TRECHO:
+ + +

Os registros de intolerância religiosa são comuns Brasil
afora, mas no Rio têm uma característica particular: passaram a envolver
traficantes e evangélicos. Após ataques a terreiros de umbanda e candomblé na
Baixada Fluminense, a polícia identificou o mandante e, na semana passada,
prendeu oito traficantes acusados de integrar seu grupo, o chamado Bonde de
Jesus.
Segundo a polícia, o mandante é Álvaro Malaquias Santa Rosa,
o Peixão, do Terceiro Comando Puro (TCP), um dos criadores do Bonde de Jesus,
vertente inédita da intolerância religiosa no Estado. Estima-se que existam
hoje 200 terreiros sob ameaça. Os casos são investigados pela Delegacia de
Crimes Raciais e Delitos de Intolerância (Decradi), criada em 2018.
Investigações apontam que a peculiar relação entre
religiosos e criminosos aconteceu depois que a cúpula do TCP foi convertida por
uma igreja neopentecostal. Há informações, ainda não confirmadas, de que Peixão
teria sido ordenado pastor. Trata-se de uma característica específica dessa
facção, não sendo reproduzida nem pelos demais grupos de traficantes nem por
milicianos.

+ + +

TAREFA CURTA: Redigite o trecho sobre intolerância religiosa entre "Segundo a polícia, o" e "criada em 2018.", inclusive. As entradas não têm nenhum papel aqui.

+ + +

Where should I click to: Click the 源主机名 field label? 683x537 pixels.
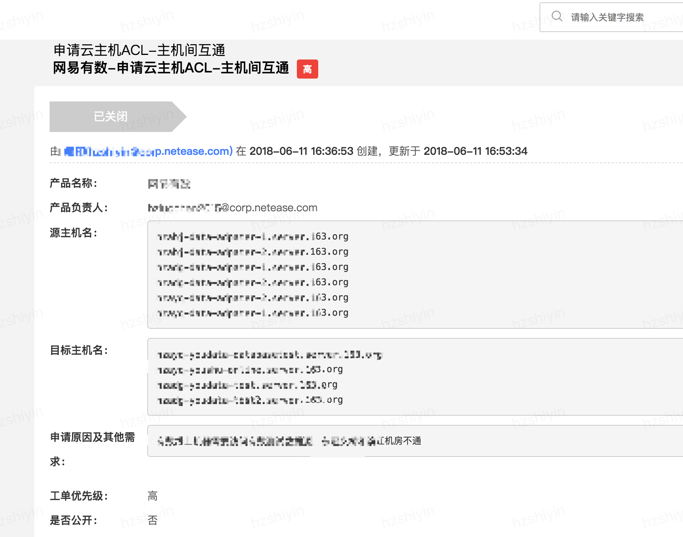click(x=73, y=233)
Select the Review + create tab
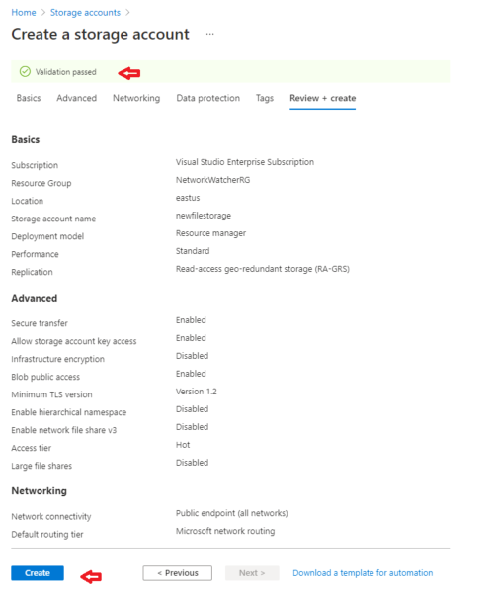The image size is (493, 612). tap(322, 98)
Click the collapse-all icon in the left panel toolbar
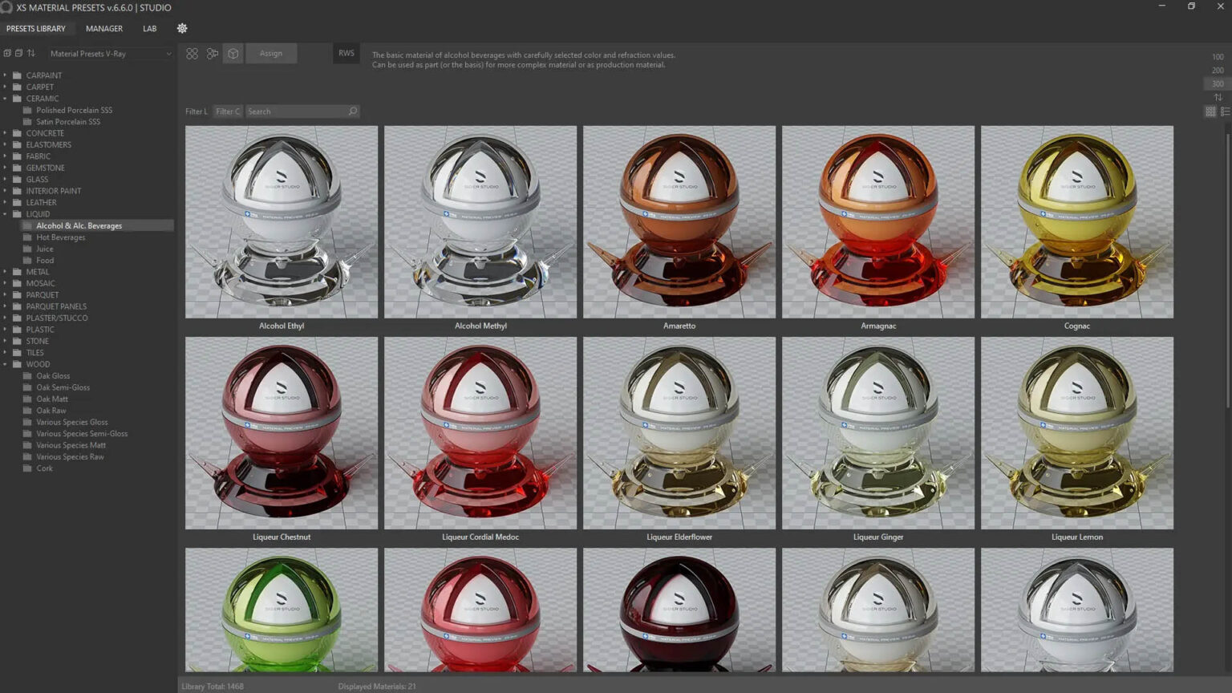1232x693 pixels. pyautogui.click(x=18, y=53)
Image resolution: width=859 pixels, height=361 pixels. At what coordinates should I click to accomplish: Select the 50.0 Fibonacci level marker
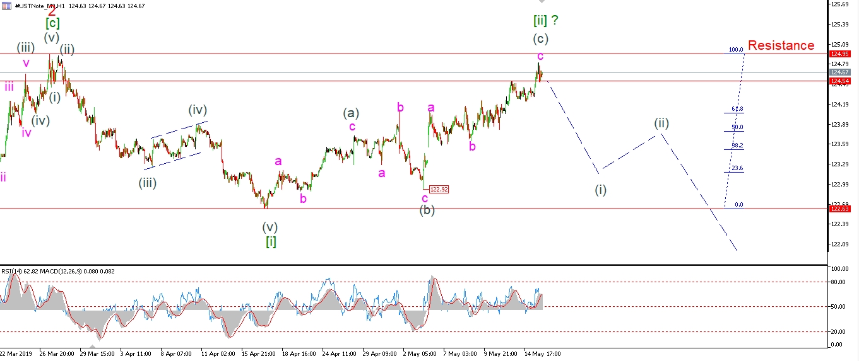click(x=737, y=127)
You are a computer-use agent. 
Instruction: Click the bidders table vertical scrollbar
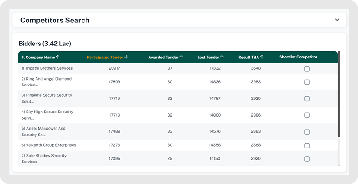point(339,94)
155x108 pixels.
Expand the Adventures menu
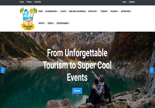pyautogui.click(x=126, y=11)
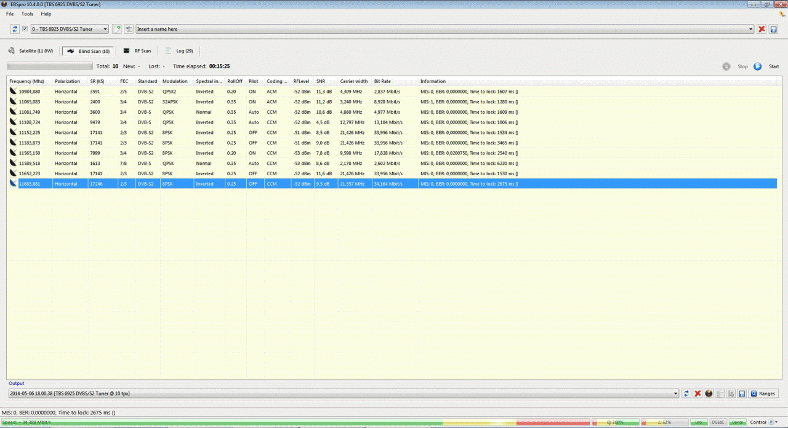Toggle the tuner enable checkbox
Image resolution: width=788 pixels, height=428 pixels.
point(25,29)
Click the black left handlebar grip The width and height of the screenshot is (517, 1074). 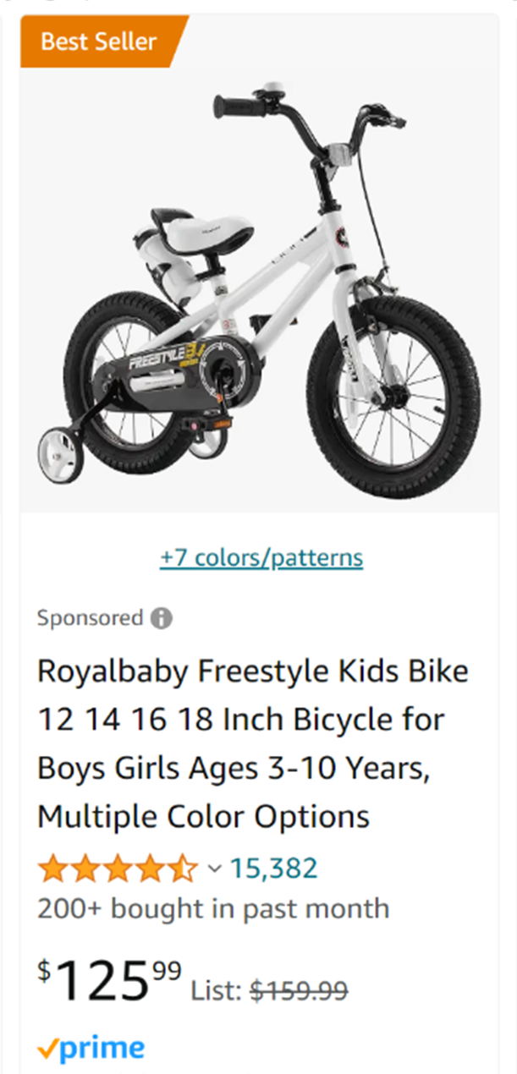click(x=239, y=107)
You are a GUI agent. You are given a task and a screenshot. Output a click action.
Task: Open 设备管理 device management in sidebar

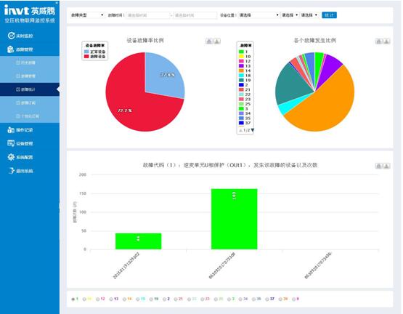tap(20, 144)
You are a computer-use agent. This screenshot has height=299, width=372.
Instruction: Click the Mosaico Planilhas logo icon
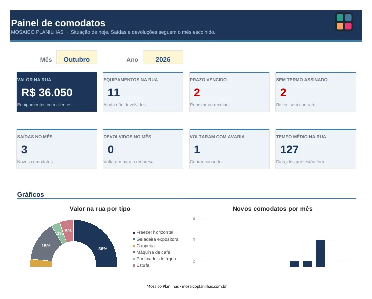click(344, 22)

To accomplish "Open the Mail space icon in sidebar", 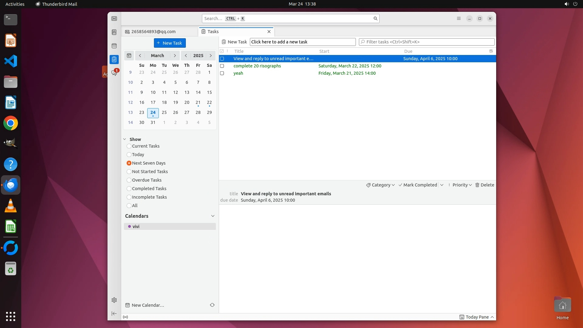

+ + +

RESPOSTA:
Segundo a polícia, o mandante é Álvaro Malaquias Santa Rosa,
o Peixão, do Terceiro Comando Puro (TCP), um dos criadores do Bonde de Jesus,
vertente inédita da intolerância religiosa no Estado. Estima-se que existam
hoje 200 terreiros sob ameaça. Os casos são investigados pela Delegacia de
Crimes Raciais e Delitos de Intolerância (Decradi), criada em 2018.